Ibídem, si, de allí mismo proceden, aunque la vida los ha llevado a otro nivel y tratan por todos los medios de borrar sus raíces. Mientras tanto, todos respiramos el mismo aire, queramos o no, es la triste y vergonzosa verdad, queriendo en un suspiro mantener viva alguna esperanza, aunque no veo nada que nos engrandezca, no veo nada que nos produzca ese suspiro.
Todo se margina, todo se empequeñece, el mejor sentir se hace indiferente y nada nos hace esperar que suceda algo bueno. Es impepinable que este camino, esta situación, no nos conducirá a nada bueno y mejor nos preparamos para hacer una colecta, sin importar cuanto cueste, para que uno de nuestros bergantes políticos, haga una consulta con la Virgen, don Dios o Jesucristo y le suplique concederle la orientación que señale el camino que nos pueda sacar del atolladero en el cual estamos naufragando.

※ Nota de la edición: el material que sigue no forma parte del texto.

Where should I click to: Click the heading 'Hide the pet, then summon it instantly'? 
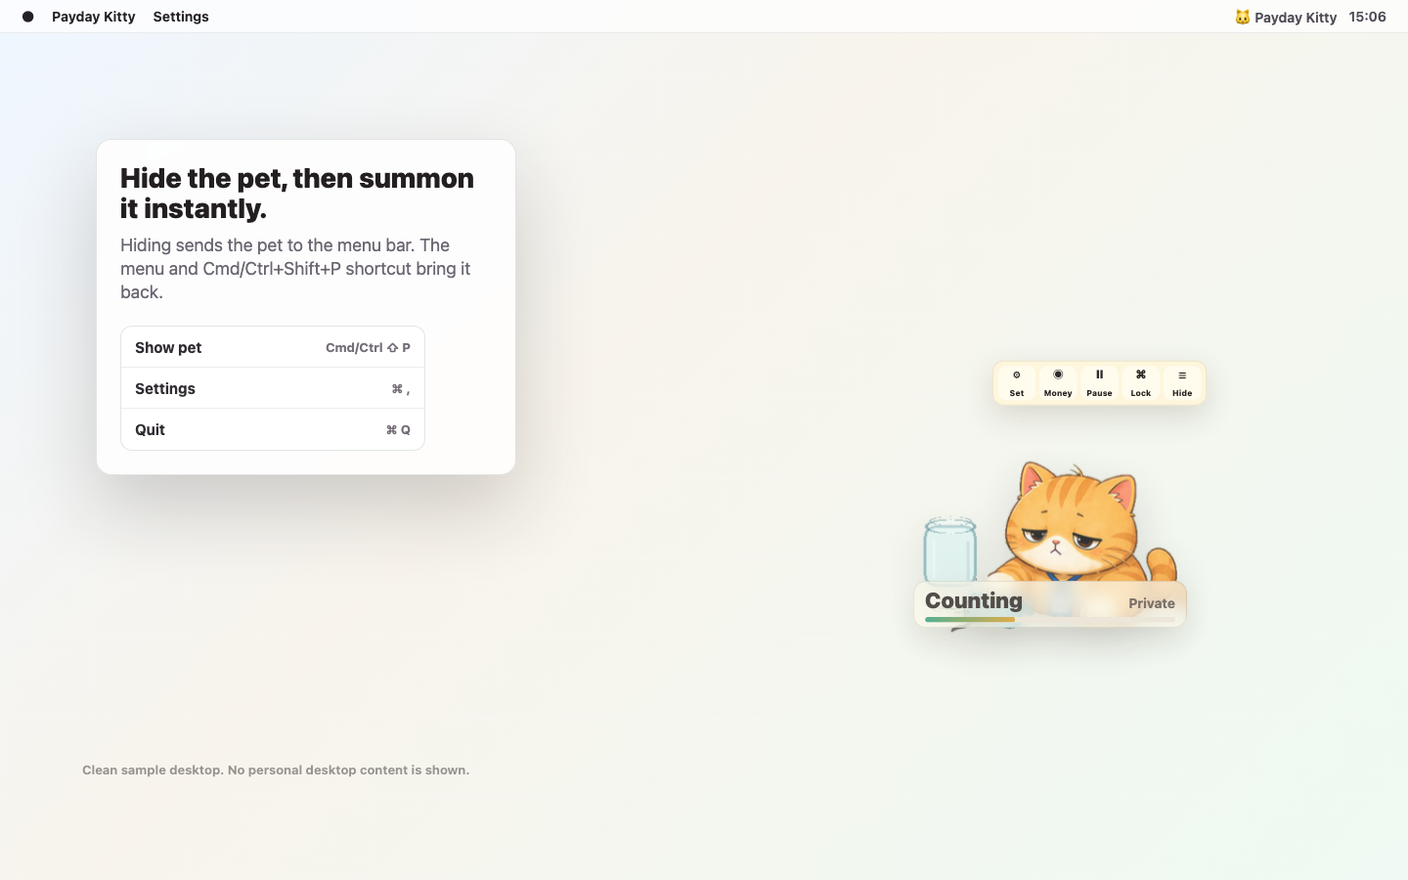coord(297,193)
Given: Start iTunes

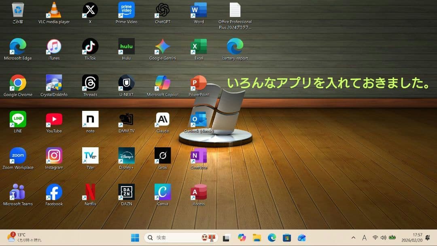Looking at the screenshot, I should click(x=54, y=47).
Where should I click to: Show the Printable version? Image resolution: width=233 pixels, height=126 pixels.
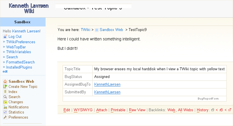click(x=118, y=110)
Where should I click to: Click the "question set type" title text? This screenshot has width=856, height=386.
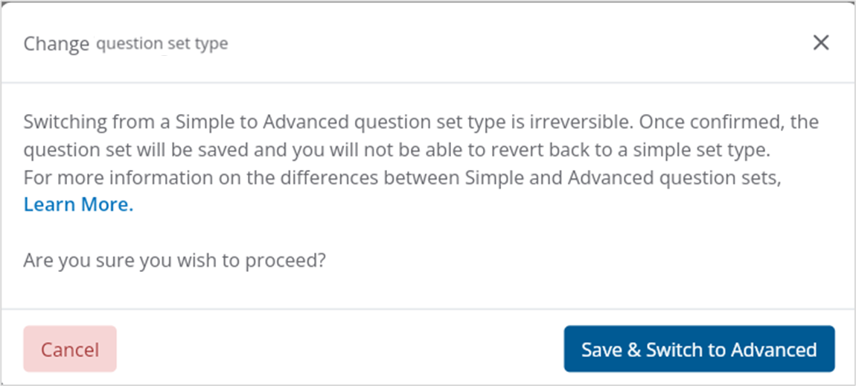tap(162, 44)
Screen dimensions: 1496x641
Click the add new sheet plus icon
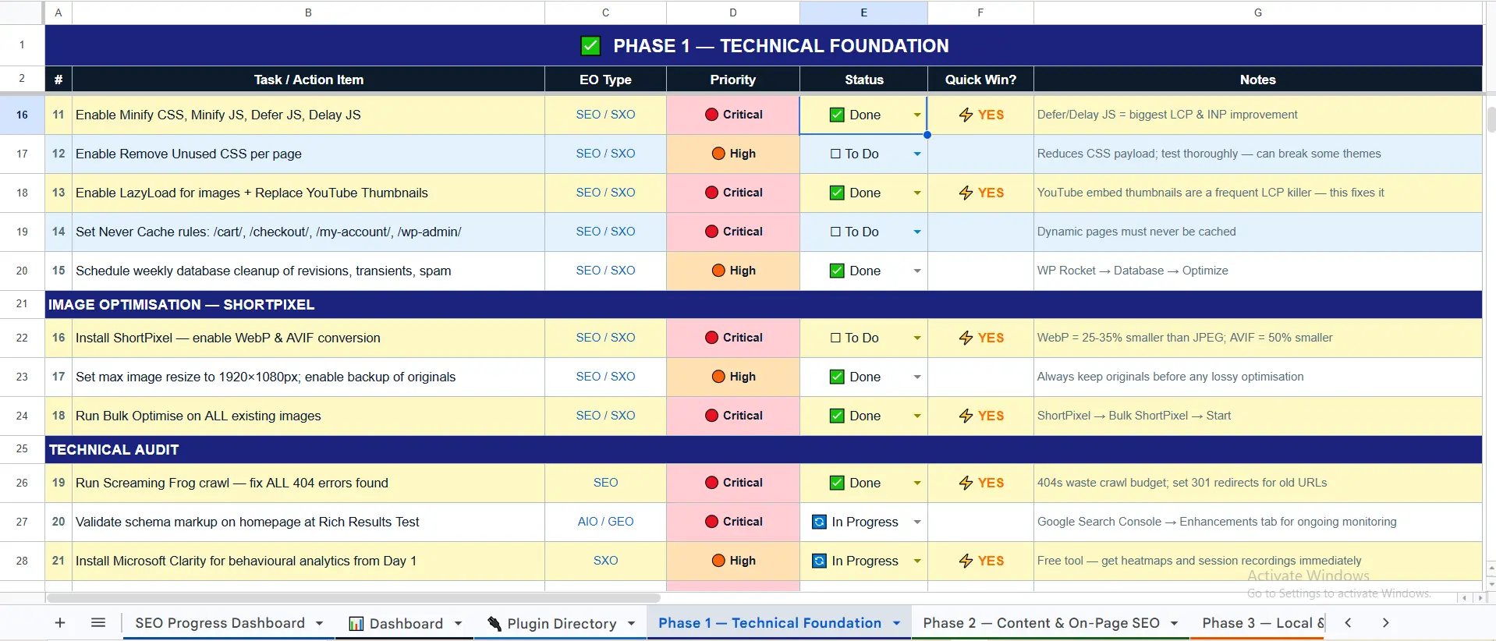coord(60,622)
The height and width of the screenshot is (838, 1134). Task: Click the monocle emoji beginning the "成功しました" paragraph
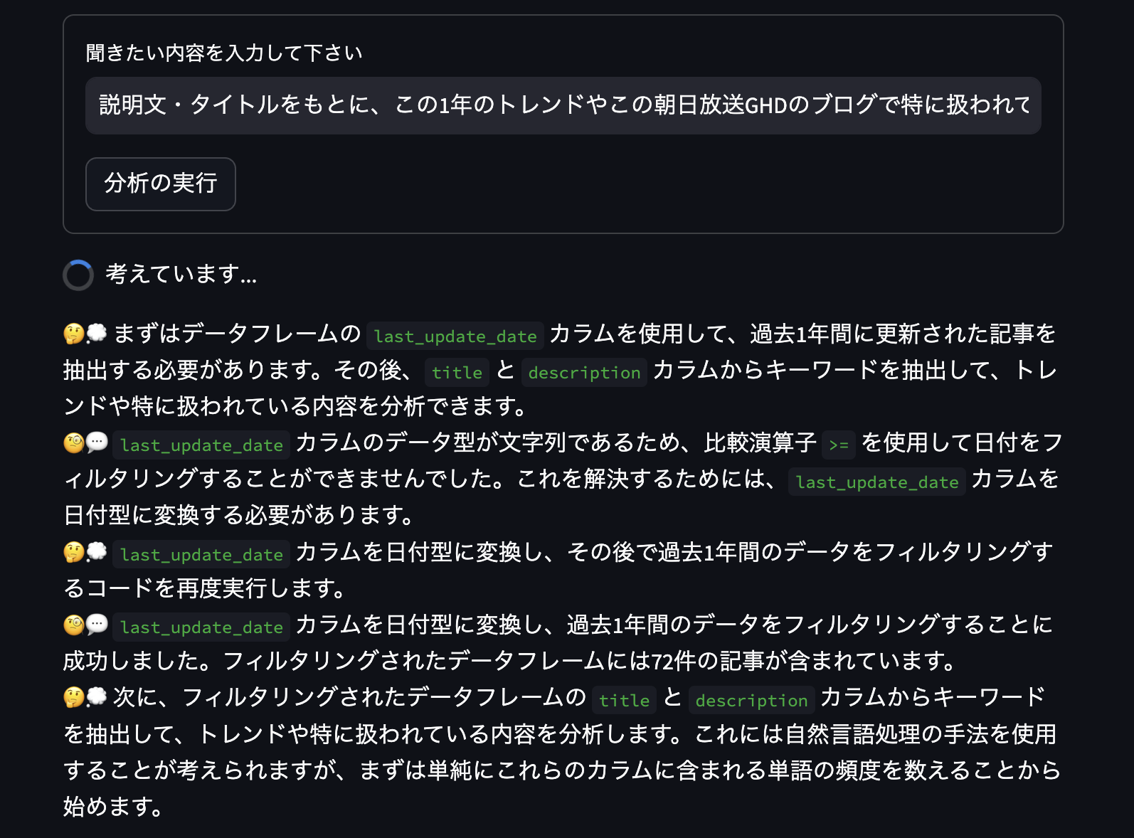click(x=73, y=625)
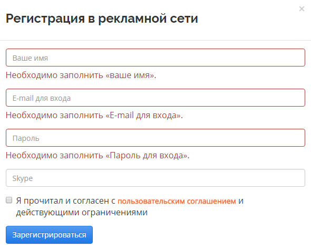Click the 'Пароль для входа' error message
311x248 pixels.
pyautogui.click(x=98, y=156)
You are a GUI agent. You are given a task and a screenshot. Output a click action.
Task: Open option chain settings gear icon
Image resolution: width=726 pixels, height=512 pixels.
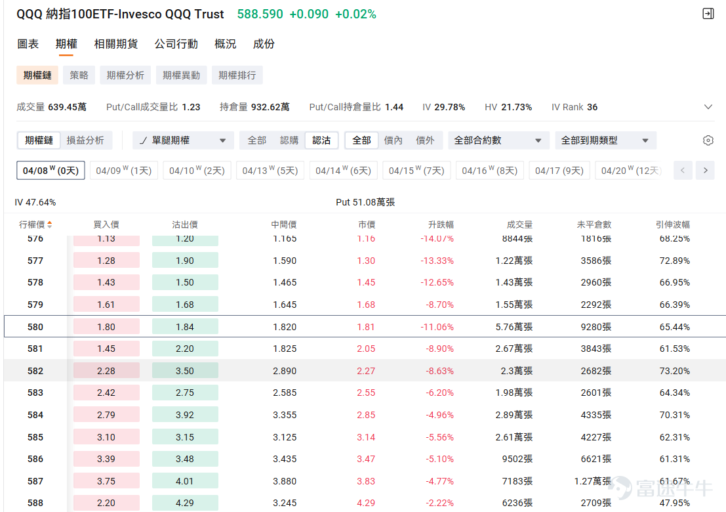click(708, 140)
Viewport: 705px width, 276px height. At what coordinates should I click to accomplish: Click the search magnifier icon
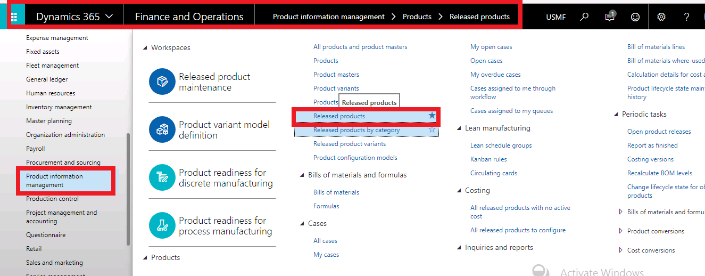point(584,17)
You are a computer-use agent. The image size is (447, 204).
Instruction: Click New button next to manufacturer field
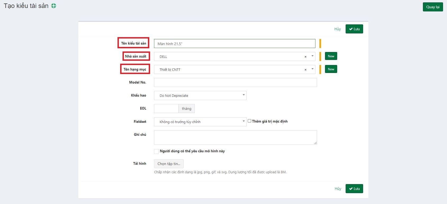pyautogui.click(x=331, y=56)
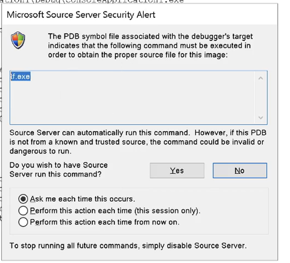
Task: Click the security shield icon
Action: tap(18, 42)
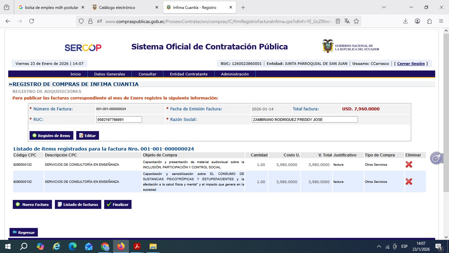Open the Firefox application menu

point(441,21)
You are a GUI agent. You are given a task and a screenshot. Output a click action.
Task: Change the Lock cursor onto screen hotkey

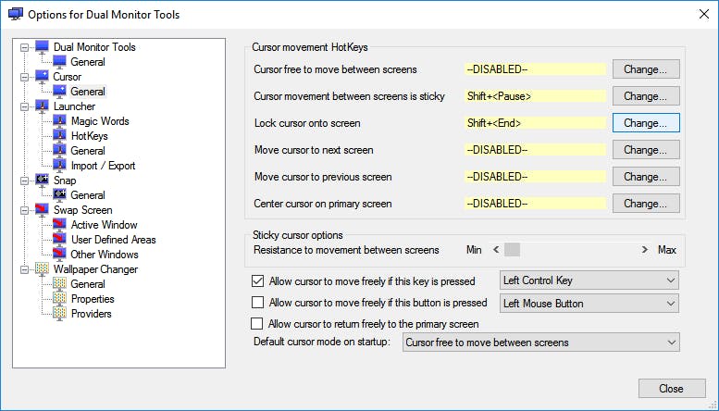tap(646, 122)
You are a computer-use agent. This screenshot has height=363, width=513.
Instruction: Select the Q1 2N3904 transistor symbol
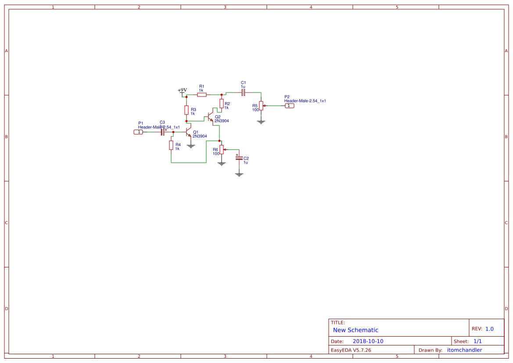coord(188,132)
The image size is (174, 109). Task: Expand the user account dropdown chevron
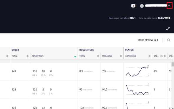click(169, 6)
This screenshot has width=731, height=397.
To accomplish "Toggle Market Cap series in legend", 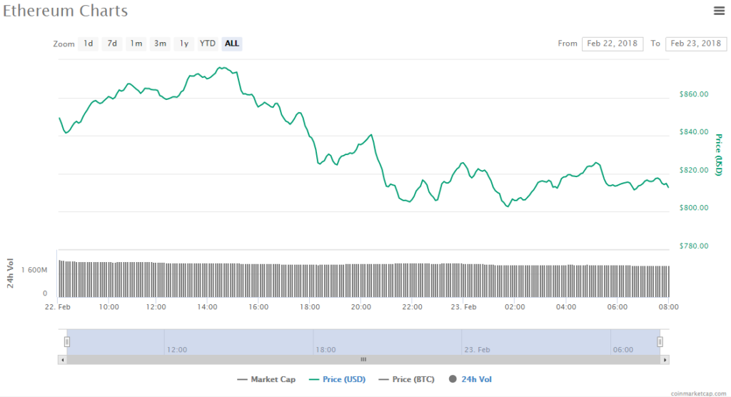I will coord(266,379).
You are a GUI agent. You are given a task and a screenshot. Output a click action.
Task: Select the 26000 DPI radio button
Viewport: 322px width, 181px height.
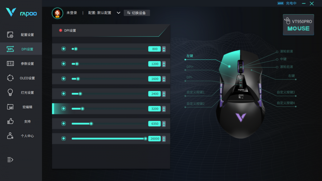pyautogui.click(x=64, y=138)
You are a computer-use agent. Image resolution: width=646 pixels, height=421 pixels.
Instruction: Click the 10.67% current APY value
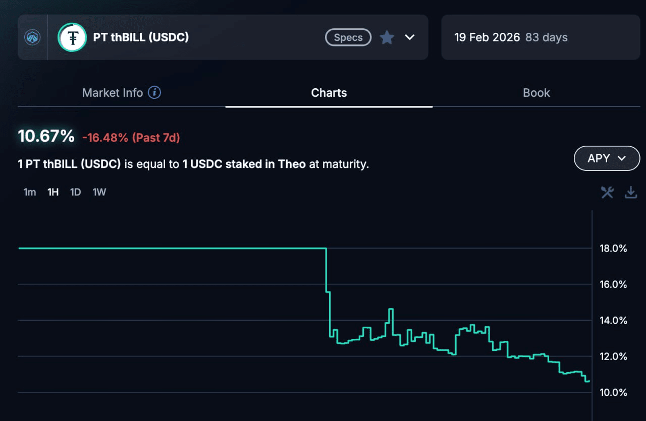[46, 136]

La cosa no va por buen camino. Cada día la situación es peor, mientras el sempiterno Ministro se desplaza a las mejores arenas deportivas para pavonearse y dizque reconocer profesionales del deporte y cuanto figureo se le presente. Claro, que estos desplazamientos no les cuestan un solo centavo y aún así, pretendemos continuar hablando de medidas para superar la crisis, cuando esta última solo la están padeciendo los silenciosos y pendejos que pertenecen a la muda clase media.
Mientras tanto, estos que se consideran poseer una bula por tiempo indefinido, no serían pocas las canchas públicas y de escuelas que se podrían acondicionar con el dinero que gasta este señor sonrisa en sus descarados, abusivos, tremendos y ridículos viajes. Porque eso y solo eso es lo menos que se puede decir de este señor, a menos, que con esto se pretenda decir que es poniendo en alto el nombre del país. Y eso es solo para poner un ejemplo.
Indiscutible es el decir, que por acciones como esta, es que el hombre se cansa del hombre, se hastía de la prepotencia y la intención de que permanezcamos inclinados, arrodillados, sumisos ante los hechos consumados, sin que perciban la rebelión de los esclavos y de la cercanía que puede estar la hecatombe, porque al decir de JFK, Los que hacen imposible una revolución pacifica, hacen que la violencia sea inevitable.
Y, mientras tanto, lo bulo continúa cual asolador tsunami y el estulto comportamiento campea por sus fueros. Que gocen, ofendan y prosperen porque todo en esta vida puede ser pagado ¡y debe ser pagado! ¡Sí señor!